Short problem 1:
Repeat the records word for word, starting at the line that contains "Click the search magnifier icon" and ending at the last line of the records, with both of those lines included.

Source document:
For you Borland users, there's a slight twist to the above description. A PE file produced by TLINK32 is missing one of the arrays. In such an executable, the Characteristics field in the IMAGE_IMPORT_DESCRIPTOR (aka the hint-name array) is 0. Therefore, only the array that's pointed at by the FirstThunk field (the Import Address Table) is guaranteed to exist in all PE files. The story would end here, except that I ran into an interesting problem when writing PEDUMP. In the never ending search for optimizations, Microsoft "optimized" the thunk array in the system DLLs for Windows NT (KERNEL32.DLL and so on). In this optimization, the pointers in the array don't point to an IMAGE_IMPORT_BY_NAME structure—rather, they already contain the address of the imported function. In other words, the loader doesn't need to look up function addresses and overwrite the thunk array with the imported function's addresses. This causes a problem for PE dumping programs that are expecting the array to contain pointers to IMAGE_IMPORT_BY_NAME structures. You might be thinking, "But Matt, why don't you just use the hint-name table array?" That would be an ideal solution, except that the hint-name table array doesn't exist in Borland files. The PEDUMP program handles all these situations, but the code is understandably messy.

Short problem 2:
According to the passage on PE file imports, which array is guaranteed to exist in all PE files?

(Saved entries)
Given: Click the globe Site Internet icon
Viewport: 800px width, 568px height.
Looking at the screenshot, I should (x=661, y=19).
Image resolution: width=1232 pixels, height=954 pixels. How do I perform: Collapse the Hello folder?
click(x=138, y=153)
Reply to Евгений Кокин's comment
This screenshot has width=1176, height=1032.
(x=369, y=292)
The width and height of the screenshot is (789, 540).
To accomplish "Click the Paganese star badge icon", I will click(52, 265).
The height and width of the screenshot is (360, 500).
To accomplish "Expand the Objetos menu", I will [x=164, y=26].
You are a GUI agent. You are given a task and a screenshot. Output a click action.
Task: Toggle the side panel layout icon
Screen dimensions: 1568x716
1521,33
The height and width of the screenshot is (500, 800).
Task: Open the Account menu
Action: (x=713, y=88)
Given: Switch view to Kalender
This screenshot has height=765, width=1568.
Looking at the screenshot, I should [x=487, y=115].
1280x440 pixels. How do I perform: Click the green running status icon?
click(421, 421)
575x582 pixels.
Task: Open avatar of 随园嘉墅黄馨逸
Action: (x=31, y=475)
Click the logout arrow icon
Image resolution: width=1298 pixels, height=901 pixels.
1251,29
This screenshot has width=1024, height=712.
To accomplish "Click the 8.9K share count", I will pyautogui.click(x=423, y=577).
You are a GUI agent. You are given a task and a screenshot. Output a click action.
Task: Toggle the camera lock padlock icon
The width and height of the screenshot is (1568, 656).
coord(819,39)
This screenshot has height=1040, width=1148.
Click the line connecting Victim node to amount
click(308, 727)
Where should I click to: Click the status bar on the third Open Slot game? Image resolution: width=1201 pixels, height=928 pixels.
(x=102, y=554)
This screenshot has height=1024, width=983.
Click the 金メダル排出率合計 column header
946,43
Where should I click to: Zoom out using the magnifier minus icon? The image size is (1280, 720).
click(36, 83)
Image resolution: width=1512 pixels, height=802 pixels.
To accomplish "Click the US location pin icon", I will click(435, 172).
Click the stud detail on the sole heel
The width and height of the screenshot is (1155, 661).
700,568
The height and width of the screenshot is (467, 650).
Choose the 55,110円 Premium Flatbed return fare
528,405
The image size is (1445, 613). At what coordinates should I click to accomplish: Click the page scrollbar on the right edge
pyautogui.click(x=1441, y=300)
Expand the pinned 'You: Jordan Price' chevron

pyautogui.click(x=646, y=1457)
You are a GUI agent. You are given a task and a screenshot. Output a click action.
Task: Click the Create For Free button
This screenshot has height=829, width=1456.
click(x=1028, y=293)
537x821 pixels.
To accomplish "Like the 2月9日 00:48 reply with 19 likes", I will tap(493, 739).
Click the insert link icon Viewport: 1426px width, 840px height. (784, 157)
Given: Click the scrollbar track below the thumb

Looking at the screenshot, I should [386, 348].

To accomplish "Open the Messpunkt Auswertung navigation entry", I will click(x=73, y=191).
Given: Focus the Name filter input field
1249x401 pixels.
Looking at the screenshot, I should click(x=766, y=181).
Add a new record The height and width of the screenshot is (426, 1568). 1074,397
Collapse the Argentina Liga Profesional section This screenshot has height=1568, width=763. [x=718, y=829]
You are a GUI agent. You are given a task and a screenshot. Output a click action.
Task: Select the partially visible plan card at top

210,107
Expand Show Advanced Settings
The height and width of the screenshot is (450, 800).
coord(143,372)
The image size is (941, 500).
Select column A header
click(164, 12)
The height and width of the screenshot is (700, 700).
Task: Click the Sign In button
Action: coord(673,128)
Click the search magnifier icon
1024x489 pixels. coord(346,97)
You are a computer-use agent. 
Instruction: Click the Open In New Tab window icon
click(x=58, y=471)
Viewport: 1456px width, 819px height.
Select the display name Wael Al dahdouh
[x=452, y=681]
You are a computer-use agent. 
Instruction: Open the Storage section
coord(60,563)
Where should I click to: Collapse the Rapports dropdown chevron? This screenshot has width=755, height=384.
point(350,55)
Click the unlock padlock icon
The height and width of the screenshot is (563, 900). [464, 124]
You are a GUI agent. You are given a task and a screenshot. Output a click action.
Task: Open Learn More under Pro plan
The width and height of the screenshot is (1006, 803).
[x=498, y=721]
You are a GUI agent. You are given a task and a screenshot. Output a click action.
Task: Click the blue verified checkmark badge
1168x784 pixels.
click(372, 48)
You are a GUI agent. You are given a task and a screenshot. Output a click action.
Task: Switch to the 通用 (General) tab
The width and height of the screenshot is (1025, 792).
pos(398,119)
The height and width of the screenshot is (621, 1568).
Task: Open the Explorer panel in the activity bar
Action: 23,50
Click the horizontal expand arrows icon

Worked answer 1:
Click the search magnifier icon
1024x489 pixels. coord(346,97)
You are a computer-use agent. 
Instruction: Click the Open In New Tab window icon
click(x=58, y=471)
Viewport: 1456px width, 819px height.
Select the display name Wael Al dahdouh
[x=452, y=681]
You are a computer-use agent. 
Instruction: Open the Storage section
coord(60,563)
Where should I click to: Collapse the Rapports dropdown chevron? This screenshot has width=755, height=384.
point(350,55)
Click the unlock padlock icon
The height and width of the screenshot is (563, 900). [464, 124]
You are a GUI agent. You are given a task and a screenshot. Output a click action.
Task: Open Learn More under Pro plan
The width and height of the screenshot is (1006, 803).
[x=498, y=721]
You are a GUI agent. You are given a task and a screenshot. Output a click action.
Task: Click the blue verified checkmark badge
1168x784 pixels.
click(372, 48)
You are a GUI agent. You are given a task and a screenshot. Output a click action.
Task: Switch to the 通用 (General) tab
The width and height of the screenshot is (1025, 792).
pos(398,119)
The height and width of the screenshot is (621, 1568).
Task: Open the Explorer panel in the activity bar
Action: 23,50
Click the horizontal expand arrows icon

Worked answer 2:
The array pointed at by the FirstThunk field, the Import Address Table.